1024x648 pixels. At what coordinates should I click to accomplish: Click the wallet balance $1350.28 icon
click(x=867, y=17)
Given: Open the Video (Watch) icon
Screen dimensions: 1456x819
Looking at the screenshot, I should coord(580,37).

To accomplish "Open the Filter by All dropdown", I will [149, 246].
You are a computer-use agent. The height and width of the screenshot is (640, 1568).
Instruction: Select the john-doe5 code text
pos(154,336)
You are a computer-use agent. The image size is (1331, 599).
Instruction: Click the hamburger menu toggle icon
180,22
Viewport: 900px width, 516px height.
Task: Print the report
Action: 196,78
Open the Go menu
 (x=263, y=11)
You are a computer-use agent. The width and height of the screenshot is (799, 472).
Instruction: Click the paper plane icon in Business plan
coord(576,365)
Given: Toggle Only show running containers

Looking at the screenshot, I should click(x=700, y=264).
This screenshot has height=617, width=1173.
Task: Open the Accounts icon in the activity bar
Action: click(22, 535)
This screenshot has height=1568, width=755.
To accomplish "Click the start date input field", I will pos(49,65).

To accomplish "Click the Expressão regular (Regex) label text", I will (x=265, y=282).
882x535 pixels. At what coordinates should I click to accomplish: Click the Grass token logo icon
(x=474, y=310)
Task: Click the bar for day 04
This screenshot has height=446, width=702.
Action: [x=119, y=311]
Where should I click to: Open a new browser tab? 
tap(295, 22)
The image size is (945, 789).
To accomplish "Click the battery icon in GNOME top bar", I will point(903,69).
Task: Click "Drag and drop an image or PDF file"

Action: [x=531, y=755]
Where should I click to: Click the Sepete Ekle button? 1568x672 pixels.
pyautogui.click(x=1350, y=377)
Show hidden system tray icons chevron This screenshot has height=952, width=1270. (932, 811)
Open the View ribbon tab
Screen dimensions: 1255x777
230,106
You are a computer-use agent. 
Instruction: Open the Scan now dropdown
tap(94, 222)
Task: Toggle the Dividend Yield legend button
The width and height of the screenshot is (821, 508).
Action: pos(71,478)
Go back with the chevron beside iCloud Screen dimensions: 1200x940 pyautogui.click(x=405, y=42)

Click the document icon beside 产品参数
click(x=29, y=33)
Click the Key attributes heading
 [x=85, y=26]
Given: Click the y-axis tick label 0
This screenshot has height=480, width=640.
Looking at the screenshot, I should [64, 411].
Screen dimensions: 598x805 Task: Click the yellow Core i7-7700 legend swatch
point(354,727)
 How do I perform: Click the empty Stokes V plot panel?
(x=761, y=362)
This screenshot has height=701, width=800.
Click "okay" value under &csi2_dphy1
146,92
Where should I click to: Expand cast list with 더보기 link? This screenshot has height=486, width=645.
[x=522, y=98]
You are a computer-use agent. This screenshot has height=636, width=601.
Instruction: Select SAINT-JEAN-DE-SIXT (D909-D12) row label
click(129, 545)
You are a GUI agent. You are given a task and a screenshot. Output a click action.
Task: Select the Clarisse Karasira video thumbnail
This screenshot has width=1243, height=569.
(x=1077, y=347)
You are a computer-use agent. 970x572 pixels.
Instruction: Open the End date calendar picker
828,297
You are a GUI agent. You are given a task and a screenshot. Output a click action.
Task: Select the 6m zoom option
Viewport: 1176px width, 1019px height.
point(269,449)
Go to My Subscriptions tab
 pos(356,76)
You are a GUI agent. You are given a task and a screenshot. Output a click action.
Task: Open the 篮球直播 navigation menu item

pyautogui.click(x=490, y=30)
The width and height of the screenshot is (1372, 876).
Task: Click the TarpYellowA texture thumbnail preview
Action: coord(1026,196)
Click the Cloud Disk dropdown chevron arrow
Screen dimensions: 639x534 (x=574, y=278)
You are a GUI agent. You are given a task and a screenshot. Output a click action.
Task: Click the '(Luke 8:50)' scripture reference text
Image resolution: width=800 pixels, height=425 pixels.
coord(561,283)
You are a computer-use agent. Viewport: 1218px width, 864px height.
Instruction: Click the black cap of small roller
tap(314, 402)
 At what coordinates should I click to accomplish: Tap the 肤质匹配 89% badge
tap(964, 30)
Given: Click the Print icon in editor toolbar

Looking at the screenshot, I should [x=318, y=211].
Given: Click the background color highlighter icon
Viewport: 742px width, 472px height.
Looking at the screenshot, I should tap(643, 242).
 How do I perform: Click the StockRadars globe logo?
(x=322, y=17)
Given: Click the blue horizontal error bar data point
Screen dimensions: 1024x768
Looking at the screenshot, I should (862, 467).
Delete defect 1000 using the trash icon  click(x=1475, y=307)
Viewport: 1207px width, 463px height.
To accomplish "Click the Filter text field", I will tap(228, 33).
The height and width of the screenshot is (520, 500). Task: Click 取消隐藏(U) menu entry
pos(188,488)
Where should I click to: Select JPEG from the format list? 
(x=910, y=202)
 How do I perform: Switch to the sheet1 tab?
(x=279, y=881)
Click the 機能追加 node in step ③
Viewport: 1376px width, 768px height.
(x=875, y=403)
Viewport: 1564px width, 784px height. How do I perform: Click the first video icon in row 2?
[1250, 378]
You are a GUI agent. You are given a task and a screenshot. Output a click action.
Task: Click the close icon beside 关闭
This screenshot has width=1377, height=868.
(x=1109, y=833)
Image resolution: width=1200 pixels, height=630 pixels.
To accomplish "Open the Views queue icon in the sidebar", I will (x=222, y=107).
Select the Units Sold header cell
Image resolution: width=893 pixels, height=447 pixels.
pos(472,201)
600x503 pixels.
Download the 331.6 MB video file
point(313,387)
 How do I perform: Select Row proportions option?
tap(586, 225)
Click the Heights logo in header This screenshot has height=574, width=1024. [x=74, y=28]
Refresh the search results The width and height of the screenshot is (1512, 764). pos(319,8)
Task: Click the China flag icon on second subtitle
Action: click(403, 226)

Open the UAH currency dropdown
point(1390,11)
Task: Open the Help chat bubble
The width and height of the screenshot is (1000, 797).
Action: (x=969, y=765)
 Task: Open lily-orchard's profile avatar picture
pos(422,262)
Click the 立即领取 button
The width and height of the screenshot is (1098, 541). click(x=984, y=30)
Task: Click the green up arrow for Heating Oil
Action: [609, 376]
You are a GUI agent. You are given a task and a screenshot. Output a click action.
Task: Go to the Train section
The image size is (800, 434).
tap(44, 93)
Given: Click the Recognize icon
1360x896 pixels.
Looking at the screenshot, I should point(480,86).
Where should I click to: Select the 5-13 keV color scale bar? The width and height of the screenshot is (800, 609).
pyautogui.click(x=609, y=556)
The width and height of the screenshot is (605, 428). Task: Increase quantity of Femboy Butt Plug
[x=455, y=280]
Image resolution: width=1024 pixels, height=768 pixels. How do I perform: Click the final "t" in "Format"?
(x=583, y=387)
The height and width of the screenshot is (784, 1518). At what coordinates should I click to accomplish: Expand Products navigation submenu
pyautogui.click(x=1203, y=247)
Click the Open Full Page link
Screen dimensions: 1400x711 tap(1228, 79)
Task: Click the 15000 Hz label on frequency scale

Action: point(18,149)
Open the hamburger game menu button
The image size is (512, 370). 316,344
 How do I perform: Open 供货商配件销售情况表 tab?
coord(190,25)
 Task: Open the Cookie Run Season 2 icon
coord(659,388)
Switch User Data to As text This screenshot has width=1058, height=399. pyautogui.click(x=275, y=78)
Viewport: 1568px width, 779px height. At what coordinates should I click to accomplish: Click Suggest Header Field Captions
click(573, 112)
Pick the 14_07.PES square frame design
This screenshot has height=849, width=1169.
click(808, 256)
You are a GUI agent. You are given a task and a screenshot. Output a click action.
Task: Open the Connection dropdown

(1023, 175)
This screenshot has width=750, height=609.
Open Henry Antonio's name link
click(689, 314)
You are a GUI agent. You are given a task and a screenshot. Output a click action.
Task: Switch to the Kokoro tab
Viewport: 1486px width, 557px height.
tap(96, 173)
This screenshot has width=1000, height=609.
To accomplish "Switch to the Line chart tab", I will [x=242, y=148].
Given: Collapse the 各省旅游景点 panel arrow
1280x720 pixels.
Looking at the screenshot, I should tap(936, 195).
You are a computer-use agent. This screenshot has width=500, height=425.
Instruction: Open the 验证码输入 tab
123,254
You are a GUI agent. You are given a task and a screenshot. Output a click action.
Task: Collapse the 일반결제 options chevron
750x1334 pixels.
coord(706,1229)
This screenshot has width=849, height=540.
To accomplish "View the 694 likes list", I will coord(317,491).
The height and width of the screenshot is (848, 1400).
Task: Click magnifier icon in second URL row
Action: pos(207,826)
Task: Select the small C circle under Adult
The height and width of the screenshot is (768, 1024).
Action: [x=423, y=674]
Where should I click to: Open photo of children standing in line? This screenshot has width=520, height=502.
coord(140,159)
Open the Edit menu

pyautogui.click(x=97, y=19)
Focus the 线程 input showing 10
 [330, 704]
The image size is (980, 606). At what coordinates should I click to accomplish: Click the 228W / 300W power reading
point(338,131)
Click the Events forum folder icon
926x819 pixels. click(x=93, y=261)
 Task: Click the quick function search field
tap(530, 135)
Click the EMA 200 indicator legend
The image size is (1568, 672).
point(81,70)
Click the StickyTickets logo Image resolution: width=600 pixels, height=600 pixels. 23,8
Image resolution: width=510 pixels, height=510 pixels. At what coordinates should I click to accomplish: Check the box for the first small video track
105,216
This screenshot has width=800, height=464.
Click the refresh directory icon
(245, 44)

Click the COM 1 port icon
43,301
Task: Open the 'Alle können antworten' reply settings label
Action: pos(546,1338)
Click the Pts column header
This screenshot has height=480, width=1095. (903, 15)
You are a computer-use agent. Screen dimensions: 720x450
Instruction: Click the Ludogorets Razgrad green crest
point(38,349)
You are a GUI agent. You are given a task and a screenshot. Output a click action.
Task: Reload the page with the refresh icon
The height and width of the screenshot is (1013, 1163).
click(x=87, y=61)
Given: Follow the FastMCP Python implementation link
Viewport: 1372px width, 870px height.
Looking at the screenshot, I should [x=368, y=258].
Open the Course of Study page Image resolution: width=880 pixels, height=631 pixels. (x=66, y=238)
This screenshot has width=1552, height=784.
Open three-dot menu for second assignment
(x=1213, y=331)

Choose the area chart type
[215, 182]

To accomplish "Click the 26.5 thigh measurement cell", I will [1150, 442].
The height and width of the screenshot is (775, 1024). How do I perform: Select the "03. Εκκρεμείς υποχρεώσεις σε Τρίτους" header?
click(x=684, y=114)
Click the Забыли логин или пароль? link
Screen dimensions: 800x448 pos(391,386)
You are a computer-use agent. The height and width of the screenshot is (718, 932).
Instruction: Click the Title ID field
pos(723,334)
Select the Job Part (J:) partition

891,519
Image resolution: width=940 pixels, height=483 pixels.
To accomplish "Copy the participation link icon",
......
Task statement:
Only lines holding the word "Filter" belong in the answer; copy each one from the material.

Final answer:
To accomplish "Open the Filter by All dropdown", I will [149, 246].
To accomplish "Click the Filter text field", I will tap(228, 33).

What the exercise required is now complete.